Paris, France | AFP | jeudi 16/01/2020 - Après six semaines de conflit et un trafic SNCF revenant progressivement à la normale, les syndicats opposés à la réforme des retraites ont tenté jeudi de maintenir la contestation par une nouvelle journée de manifestations, s'affirmant "déterminés" pour la suite avec un nouveau rendez-vous le 24 janvier.

Cette journée, à l'appel de l'intersyndicale (CGT, FO, Solidaires, FSU, CFE-CGC et trois organisations de jeunesse) est la 6e depuis le 5 décembre. Des cortèges ont été organisés dans toute la France. 
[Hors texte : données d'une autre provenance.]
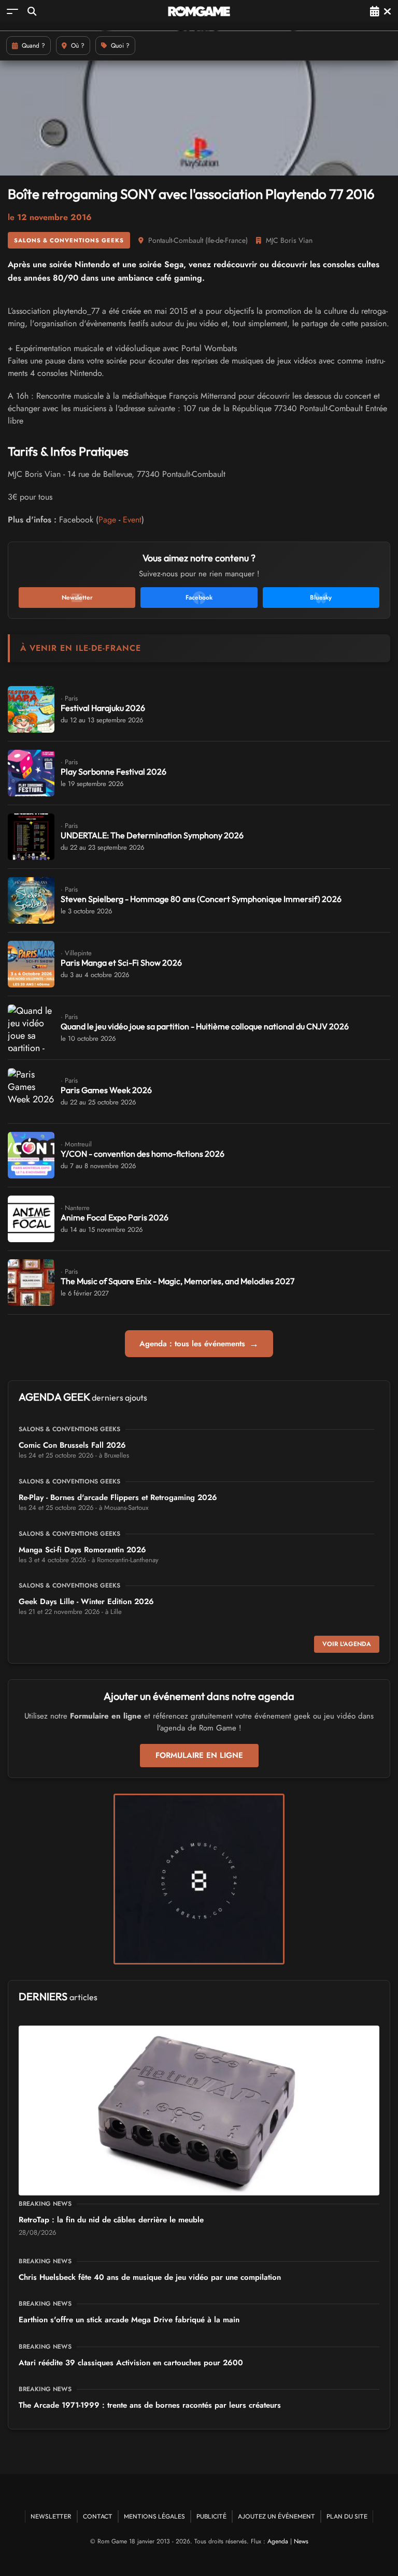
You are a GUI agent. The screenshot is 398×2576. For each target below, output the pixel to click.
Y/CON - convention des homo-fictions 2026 (142, 1153)
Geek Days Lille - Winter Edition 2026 (86, 1601)
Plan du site (346, 2516)
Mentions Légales (154, 2516)
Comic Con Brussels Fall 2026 (72, 1445)
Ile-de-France (226, 240)
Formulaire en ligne (199, 1755)
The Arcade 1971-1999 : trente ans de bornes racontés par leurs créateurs (150, 2405)
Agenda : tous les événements (199, 1343)
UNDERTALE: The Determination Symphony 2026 (152, 835)
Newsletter (51, 2516)
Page (107, 520)
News (301, 2541)
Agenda (277, 2541)
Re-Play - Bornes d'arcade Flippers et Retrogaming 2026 (118, 1497)
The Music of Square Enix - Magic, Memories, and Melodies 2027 (177, 1281)
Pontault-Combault (175, 240)
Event (132, 520)
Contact (97, 2516)
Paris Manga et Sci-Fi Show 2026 (121, 962)
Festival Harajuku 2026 (103, 708)
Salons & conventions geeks (69, 240)
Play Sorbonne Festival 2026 (113, 771)
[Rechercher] (31, 11)
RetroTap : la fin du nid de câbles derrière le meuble (111, 2219)
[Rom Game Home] (199, 11)
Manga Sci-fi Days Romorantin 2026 (82, 1549)
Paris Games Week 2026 (106, 1090)
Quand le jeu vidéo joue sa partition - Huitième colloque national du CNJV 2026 (205, 1026)
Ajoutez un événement (276, 2516)
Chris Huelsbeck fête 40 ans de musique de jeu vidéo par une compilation (150, 2277)
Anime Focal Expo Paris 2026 (114, 1217)
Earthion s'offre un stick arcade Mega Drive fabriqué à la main (129, 2319)
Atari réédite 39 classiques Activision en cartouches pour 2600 (131, 2362)
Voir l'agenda (346, 1644)
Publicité (211, 2516)
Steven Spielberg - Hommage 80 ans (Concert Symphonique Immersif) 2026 (201, 899)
A Paris, la CGT a revendiqué 250.000 manifestants entre Montparnasse et la Place d'Italie (contre 370.000 le 9 janvier). Ils défilaient derrière une banderole "Retraites à points: tous perdants, retraite à 60 ans: tous gagnants!". On y trouvait en grande majorité des enseignants, malgré des taux de grévistes en baisse dans l'Education nationale (6,6% dans le primaire et 6,83% dans les collèges et lycées, selon le ministère à la mi-journée), mais aussi des avocats en robe, des cheminots, des agents de la RATP ou des étudiants. 
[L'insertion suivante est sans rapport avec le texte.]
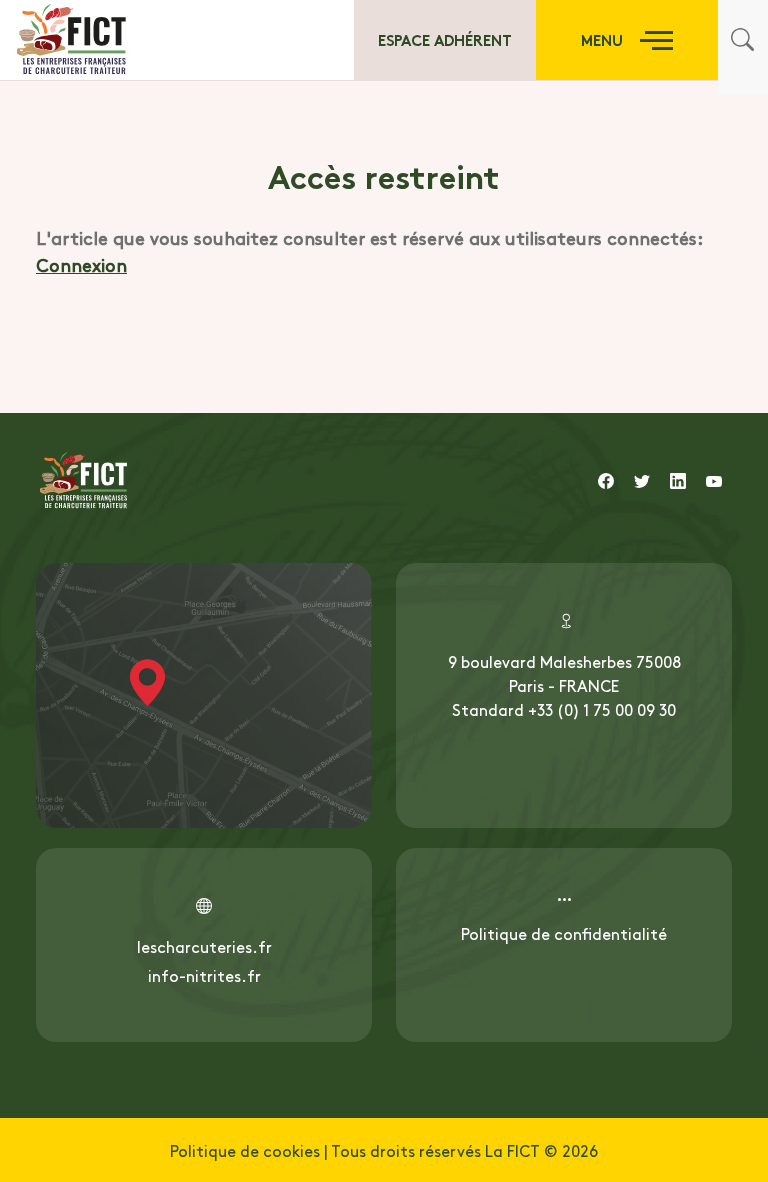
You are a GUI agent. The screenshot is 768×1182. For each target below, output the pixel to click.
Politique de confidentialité (564, 933)
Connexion (81, 264)
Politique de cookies (245, 1150)
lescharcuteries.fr (204, 946)
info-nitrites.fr (204, 975)
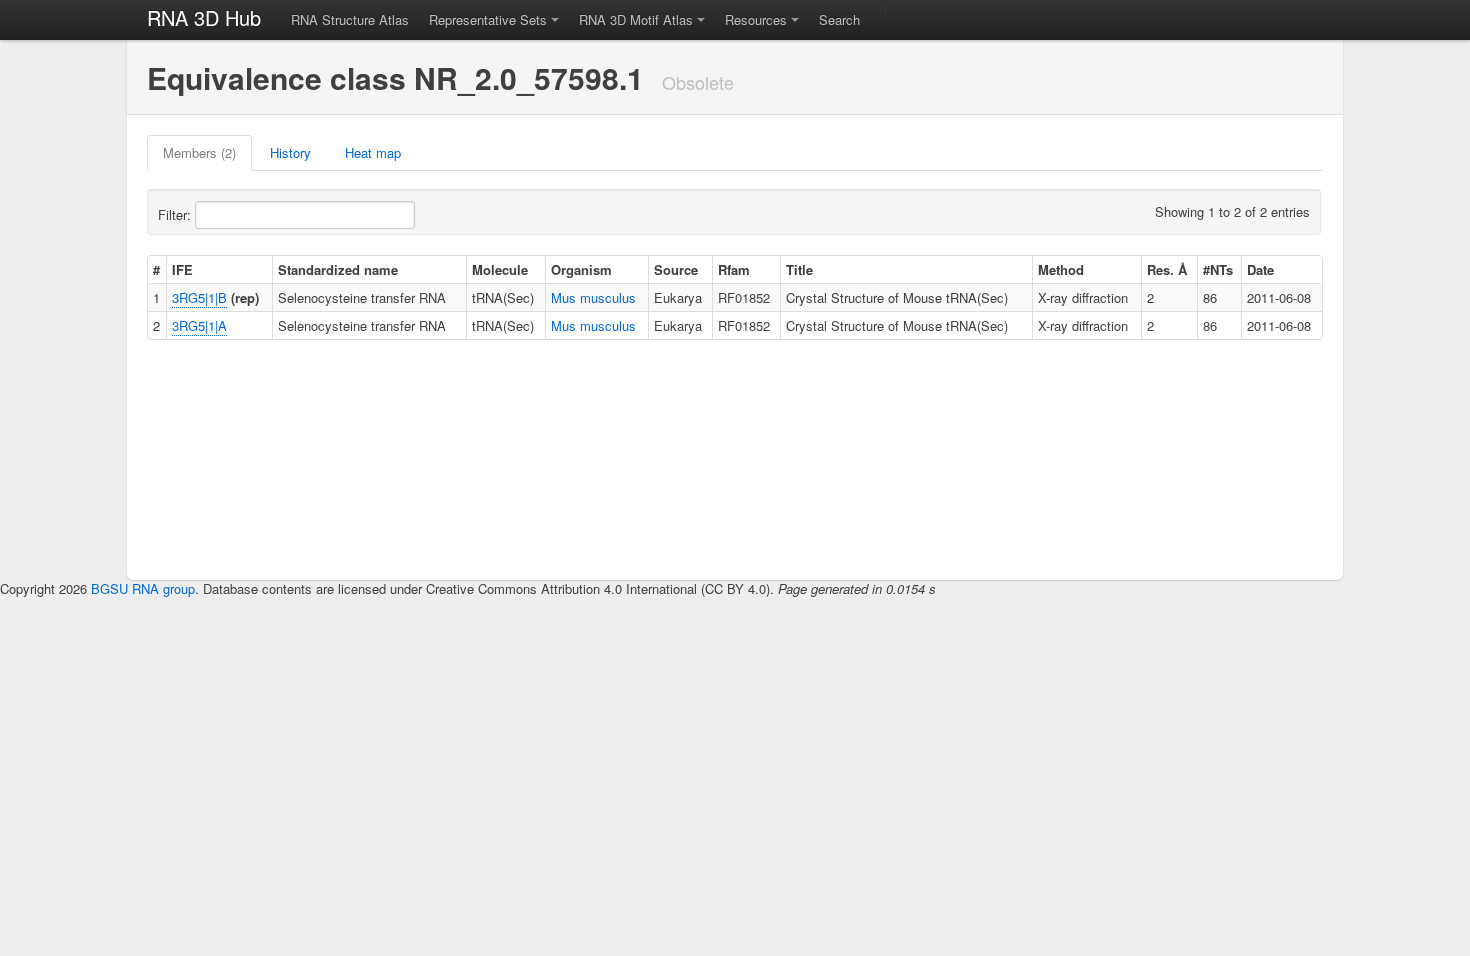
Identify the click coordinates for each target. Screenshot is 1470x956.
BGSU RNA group (143, 588)
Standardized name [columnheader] (338, 269)
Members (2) (199, 152)
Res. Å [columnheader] (1167, 269)
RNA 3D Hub (204, 17)
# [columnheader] (156, 269)
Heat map (373, 152)
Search (839, 19)
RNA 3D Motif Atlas (636, 19)
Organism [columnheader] (581, 269)
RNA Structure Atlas (350, 19)
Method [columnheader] (1061, 269)
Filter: (176, 214)
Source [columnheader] (676, 269)
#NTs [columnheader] (1218, 269)
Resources (756, 19)
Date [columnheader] (1260, 269)
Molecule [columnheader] (500, 269)
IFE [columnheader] (182, 269)
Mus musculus (593, 297)
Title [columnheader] (799, 269)
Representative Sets (488, 19)
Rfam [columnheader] (734, 269)
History (290, 152)
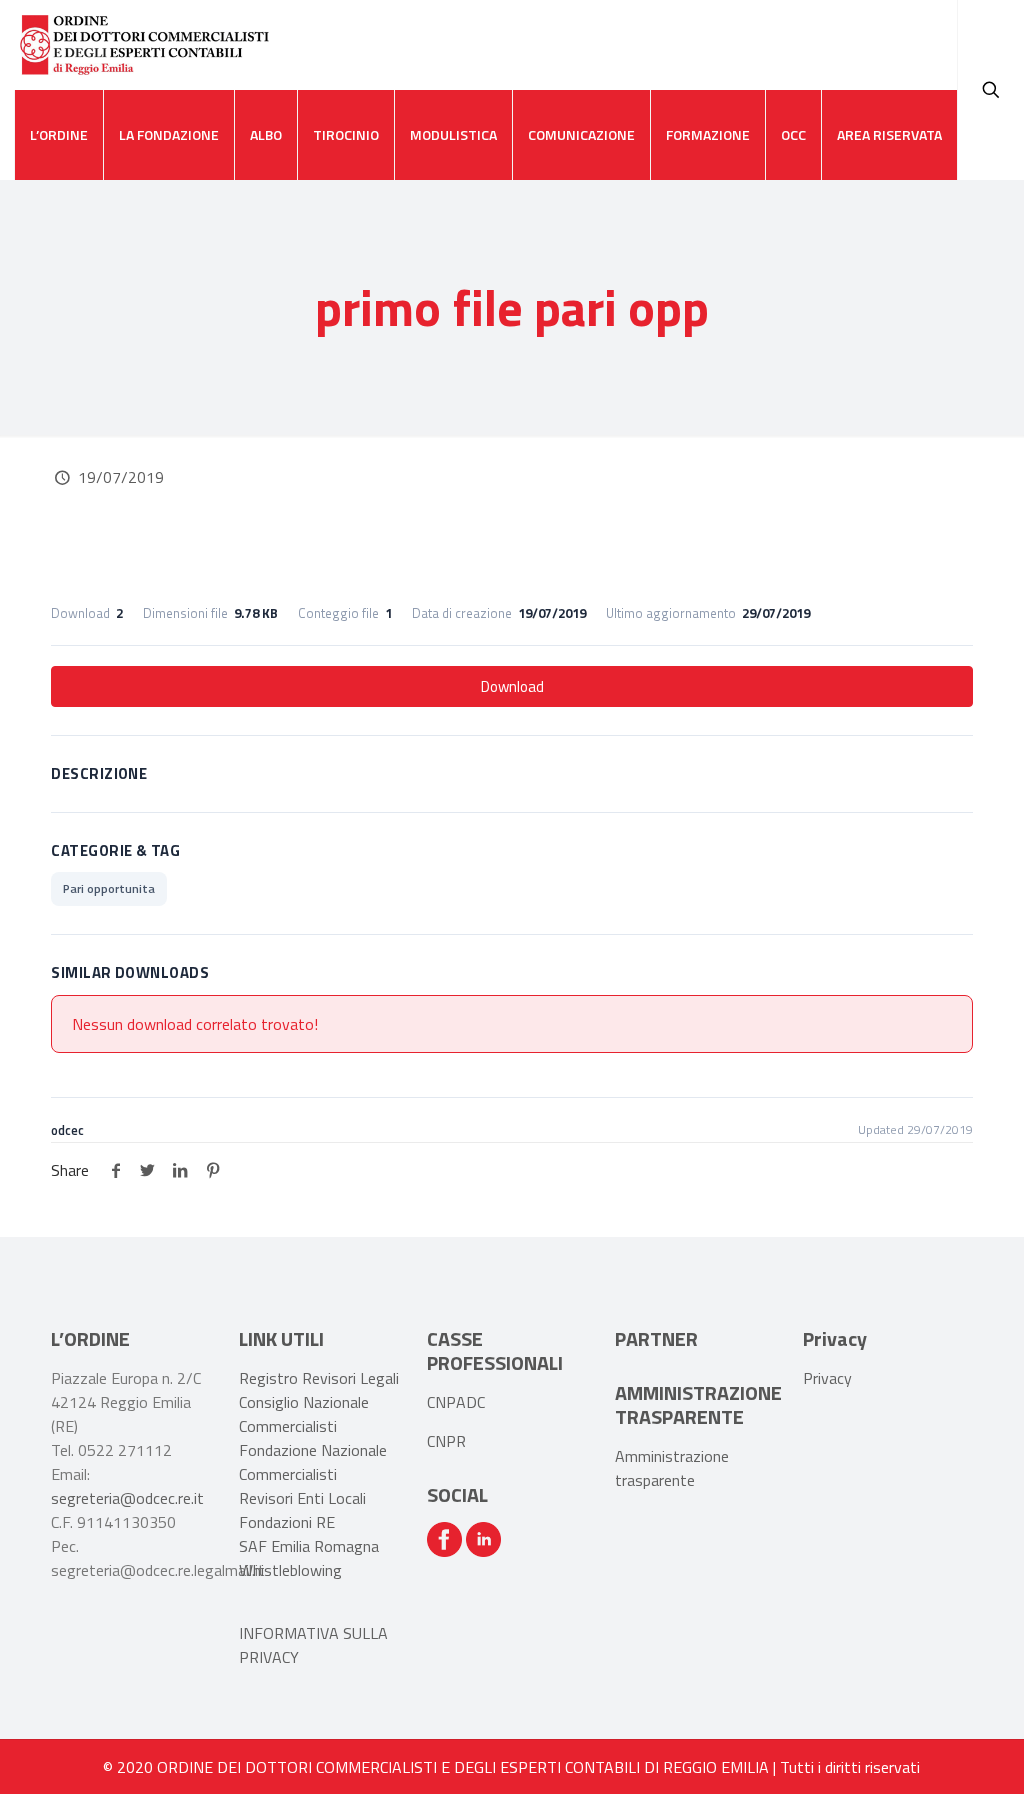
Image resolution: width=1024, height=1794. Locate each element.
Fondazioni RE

"Je trouve que les gens sont très, très mobilisés, évidemment il y a une fatigue, pas un essoufflement, c'est pour ça que c'est important qu'on fasse des relais, que tout le monde se mobilise", a déclaré Elisabeth, une comédienne de 50 ans, alors qu'un peu plus loin, une pancarte assurait: "merci à nos cheminots, les marathoniens de la grève", slogan entouré de coeurs.  
L'intersyndicale hostile à la réforme espère retrouver une mobilisation conséquente après plusieurs journées d'actions en retrait par rapport aux 805.000 manifestants du 5 décembre, selon le ministère de l'Intérieur.
"La détermination est toujours aussi grande", a assuré le numéro un de la CGT Philippe Martinez. "Il n'est jamais trop tard pour faire céder un gouvernement". 
Mais "il n'y a pas l'idée que le gouvernement aurait bougé en quoi que ce soit", a estimé Benoît Teste (FSU), reconnaissant que "la lassitude, c'est le risque de ce mouvement".

- "Aucune négociation" -

Les premiers chiffres des manifestations dans les régions montraient plutôt une décrue: environ 42.000 personnes ont défilé en France hors Paris à 15H00, selon un comptage de l'AFP réalisé à partir des chiffres fournis par la police ou les préfectures. 
A Marseille, 8.000 personnes selon la police (110.000 selon la CGT) se sont rassemblées sur le Vieux-Port. "Aucune négociation, retrait du projet Macron", demandait une banderole de la FSU. A Toulouse, les manifestants étaient 7.300 selon la préfecture et 80.000 selon la CGT.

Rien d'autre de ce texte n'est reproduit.